* **Exercise description**
Only the lines from the one that contains "The width and" through the last line of the records should appear, each printed exactly as it is.

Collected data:
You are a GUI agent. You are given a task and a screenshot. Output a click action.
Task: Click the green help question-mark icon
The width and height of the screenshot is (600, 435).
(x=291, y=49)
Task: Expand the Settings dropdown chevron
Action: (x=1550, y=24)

* **Response area**
The width and height of the screenshot is (600, 435).
(x=291, y=49)
Task: Expand the Settings dropdown chevron
Action: (x=1550, y=24)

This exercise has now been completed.